Copyright laws means fanfiction writers will never see a publishing company. They devote hundreds of hours, even thousands knowing their story can never earn money. But they have a story they want to see told that won’t be stopped. Not to mention that the world is actually full of legitimate fanfiction—we just don’t call it that.
Elementary on CBS and Sherlock on BBC One are glorified forms of Sherlock Holmes fanfiction. Every remake is just a fanfiction of the original. Book to Movie adaptations are also fanfiction. That absolutely terrible Harry Potter play The Cursed Child is a fanfiction. J.K. Rowling didn’t write the play; John Tiffany and Jack Thorne got her permission and approval to create it. I’ll probably get into why that adaptation was so terrible eventually, but for now the point is this—we’re already doing fanfiction, so lets take it seriously.
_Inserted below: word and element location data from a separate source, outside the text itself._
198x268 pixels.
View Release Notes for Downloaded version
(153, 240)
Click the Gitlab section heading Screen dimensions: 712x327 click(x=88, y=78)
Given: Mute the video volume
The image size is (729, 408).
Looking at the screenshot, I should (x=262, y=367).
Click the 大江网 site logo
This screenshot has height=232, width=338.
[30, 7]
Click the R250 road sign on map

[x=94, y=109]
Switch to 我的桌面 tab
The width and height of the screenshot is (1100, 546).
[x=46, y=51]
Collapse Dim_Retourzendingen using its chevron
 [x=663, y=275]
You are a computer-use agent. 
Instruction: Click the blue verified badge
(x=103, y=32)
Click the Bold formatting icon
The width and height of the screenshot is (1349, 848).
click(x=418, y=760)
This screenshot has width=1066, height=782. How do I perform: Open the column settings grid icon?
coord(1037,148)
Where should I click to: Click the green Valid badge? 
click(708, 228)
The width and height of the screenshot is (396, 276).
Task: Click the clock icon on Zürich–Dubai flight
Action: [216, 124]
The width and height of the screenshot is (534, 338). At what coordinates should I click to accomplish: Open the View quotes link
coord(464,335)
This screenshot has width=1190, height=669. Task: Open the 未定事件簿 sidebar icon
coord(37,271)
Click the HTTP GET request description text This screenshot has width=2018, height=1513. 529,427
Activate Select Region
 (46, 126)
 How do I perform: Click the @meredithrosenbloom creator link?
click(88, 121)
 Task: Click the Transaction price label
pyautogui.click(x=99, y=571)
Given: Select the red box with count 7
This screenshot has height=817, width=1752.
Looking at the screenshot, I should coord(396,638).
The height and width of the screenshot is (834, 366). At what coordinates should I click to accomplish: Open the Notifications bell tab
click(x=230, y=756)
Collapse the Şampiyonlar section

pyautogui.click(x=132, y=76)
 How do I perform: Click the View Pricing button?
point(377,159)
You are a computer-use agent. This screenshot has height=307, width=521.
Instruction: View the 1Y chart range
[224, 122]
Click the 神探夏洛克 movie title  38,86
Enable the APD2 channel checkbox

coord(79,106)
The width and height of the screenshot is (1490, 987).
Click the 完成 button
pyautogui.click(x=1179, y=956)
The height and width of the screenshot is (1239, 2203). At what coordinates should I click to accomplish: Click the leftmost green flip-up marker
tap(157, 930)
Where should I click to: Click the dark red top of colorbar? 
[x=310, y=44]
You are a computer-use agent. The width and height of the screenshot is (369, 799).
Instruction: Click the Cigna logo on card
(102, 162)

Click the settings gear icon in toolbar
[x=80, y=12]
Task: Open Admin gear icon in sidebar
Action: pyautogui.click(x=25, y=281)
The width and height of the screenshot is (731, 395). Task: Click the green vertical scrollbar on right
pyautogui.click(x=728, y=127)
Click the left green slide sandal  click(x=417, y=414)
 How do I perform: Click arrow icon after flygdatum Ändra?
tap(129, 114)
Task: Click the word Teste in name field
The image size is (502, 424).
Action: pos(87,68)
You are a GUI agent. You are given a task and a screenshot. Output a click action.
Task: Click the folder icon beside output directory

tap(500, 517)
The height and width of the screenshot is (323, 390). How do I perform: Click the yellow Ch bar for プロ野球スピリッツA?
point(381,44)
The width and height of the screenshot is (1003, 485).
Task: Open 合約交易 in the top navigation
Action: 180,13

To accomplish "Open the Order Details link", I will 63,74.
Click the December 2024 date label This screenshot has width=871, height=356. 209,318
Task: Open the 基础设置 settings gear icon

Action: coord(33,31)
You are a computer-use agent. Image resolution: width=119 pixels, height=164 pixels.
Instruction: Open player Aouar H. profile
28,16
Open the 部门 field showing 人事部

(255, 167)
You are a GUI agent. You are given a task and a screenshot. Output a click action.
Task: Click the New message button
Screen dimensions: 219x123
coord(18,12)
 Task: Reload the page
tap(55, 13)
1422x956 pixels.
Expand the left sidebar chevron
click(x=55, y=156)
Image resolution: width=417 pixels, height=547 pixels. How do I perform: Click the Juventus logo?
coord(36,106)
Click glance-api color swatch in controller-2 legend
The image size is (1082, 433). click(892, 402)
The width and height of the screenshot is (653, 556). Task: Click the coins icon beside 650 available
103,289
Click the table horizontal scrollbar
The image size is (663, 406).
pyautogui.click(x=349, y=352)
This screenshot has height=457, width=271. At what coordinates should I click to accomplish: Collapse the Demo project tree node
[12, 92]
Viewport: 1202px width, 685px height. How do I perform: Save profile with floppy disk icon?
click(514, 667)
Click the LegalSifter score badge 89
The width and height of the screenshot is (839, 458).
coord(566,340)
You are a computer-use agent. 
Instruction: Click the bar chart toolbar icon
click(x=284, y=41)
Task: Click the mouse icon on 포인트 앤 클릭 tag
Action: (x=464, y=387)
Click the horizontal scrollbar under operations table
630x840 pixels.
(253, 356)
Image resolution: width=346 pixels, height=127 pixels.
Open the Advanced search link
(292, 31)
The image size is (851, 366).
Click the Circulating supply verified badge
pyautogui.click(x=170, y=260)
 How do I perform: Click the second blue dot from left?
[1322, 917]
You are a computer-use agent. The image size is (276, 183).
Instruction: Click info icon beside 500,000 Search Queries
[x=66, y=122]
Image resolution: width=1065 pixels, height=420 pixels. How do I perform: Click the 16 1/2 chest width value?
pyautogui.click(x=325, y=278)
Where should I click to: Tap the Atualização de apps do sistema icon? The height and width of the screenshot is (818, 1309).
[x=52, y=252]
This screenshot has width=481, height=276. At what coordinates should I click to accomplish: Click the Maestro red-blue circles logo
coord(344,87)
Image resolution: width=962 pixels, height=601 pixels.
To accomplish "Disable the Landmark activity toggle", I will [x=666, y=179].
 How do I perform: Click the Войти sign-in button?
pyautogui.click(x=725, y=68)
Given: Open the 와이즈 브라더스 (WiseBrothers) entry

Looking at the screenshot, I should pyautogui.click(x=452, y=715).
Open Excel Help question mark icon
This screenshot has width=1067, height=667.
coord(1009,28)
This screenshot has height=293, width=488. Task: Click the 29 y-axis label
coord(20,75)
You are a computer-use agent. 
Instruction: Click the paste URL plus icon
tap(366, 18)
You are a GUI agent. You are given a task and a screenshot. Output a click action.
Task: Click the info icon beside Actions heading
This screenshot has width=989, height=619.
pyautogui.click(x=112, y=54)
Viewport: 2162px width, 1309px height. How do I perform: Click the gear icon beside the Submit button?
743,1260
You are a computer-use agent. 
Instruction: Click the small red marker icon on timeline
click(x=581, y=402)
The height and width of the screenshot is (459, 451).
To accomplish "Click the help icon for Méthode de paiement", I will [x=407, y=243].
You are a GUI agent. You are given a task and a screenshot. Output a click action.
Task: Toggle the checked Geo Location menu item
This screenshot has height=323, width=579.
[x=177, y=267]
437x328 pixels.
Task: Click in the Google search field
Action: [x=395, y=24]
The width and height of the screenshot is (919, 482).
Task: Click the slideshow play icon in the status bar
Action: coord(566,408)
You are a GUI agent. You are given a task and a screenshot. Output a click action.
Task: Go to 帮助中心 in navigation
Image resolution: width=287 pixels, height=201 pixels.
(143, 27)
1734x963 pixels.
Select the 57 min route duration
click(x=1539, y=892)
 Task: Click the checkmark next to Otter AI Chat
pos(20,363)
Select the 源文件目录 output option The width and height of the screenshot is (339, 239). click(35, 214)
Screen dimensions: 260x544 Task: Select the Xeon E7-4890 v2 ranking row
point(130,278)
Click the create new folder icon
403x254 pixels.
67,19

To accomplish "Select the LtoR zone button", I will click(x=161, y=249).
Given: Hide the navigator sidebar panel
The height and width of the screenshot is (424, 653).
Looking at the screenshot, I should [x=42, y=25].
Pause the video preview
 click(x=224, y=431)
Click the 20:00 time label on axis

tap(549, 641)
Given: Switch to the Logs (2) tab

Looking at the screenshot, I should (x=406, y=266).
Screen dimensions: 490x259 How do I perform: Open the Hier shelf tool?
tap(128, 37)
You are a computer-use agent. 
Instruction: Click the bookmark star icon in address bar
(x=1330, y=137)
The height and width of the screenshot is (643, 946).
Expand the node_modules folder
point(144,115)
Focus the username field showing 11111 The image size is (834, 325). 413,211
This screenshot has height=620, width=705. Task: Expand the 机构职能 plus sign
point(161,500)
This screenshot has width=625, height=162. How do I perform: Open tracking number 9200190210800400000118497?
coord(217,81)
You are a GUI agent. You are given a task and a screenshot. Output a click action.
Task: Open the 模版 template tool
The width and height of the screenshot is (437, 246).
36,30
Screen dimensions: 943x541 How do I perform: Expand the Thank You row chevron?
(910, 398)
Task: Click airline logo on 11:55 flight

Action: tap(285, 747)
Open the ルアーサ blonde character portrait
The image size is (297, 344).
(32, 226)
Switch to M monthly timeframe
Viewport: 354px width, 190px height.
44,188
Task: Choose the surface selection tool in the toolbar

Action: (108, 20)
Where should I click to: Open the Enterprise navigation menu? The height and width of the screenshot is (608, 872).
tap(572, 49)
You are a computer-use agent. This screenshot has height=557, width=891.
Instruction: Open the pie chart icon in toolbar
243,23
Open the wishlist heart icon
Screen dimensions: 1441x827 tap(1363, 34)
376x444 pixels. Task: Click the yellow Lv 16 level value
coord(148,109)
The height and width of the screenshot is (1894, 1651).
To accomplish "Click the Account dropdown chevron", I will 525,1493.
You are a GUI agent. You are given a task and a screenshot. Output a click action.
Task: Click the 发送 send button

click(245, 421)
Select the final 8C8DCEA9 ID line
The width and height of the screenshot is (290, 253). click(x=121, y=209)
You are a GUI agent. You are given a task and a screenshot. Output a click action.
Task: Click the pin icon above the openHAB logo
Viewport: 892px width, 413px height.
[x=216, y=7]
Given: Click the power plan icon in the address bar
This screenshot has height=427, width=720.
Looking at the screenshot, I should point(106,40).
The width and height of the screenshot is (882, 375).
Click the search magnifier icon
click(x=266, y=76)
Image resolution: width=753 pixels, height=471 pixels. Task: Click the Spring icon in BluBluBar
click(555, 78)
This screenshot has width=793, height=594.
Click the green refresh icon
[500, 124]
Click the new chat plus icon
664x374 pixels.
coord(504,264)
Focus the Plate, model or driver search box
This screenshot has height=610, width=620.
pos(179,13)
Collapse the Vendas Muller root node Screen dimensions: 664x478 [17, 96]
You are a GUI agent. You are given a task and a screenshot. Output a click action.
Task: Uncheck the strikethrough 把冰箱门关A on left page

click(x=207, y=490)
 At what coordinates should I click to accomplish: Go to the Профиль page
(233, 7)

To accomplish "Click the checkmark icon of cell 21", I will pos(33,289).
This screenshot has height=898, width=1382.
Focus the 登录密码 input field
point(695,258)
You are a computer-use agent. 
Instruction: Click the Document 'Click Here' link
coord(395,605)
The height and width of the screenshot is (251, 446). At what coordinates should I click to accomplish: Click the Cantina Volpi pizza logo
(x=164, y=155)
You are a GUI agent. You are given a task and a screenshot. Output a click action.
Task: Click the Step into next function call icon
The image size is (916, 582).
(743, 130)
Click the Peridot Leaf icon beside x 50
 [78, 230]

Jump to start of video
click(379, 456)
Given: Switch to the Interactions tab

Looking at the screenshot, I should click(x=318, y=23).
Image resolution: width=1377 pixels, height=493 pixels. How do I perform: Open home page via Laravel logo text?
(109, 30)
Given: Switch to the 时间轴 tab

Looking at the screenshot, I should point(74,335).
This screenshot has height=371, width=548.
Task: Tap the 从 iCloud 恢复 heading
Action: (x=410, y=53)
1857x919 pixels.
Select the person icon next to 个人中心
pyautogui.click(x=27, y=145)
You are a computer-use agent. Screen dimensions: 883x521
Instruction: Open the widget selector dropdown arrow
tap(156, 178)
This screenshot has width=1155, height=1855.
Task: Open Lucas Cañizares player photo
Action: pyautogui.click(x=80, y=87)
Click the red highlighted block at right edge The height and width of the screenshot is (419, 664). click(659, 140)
Too long has fanfiction been over-generalized into terrible, pornographic, amateur writing, while some bigshot in Hollywood is bringing back Frankenstein for the fifth time, or we got Cinderella getting a fresh new gritty modern take and, hey— you think we’re going to get a fourth Spiderman this decade?
Say what you want about Joss Whedon, but he’s got another good one.
“All worthy work is open to interpretations the author did not intend. Art isn’t your pet — it’s your kid. It grows up and talks back to you.”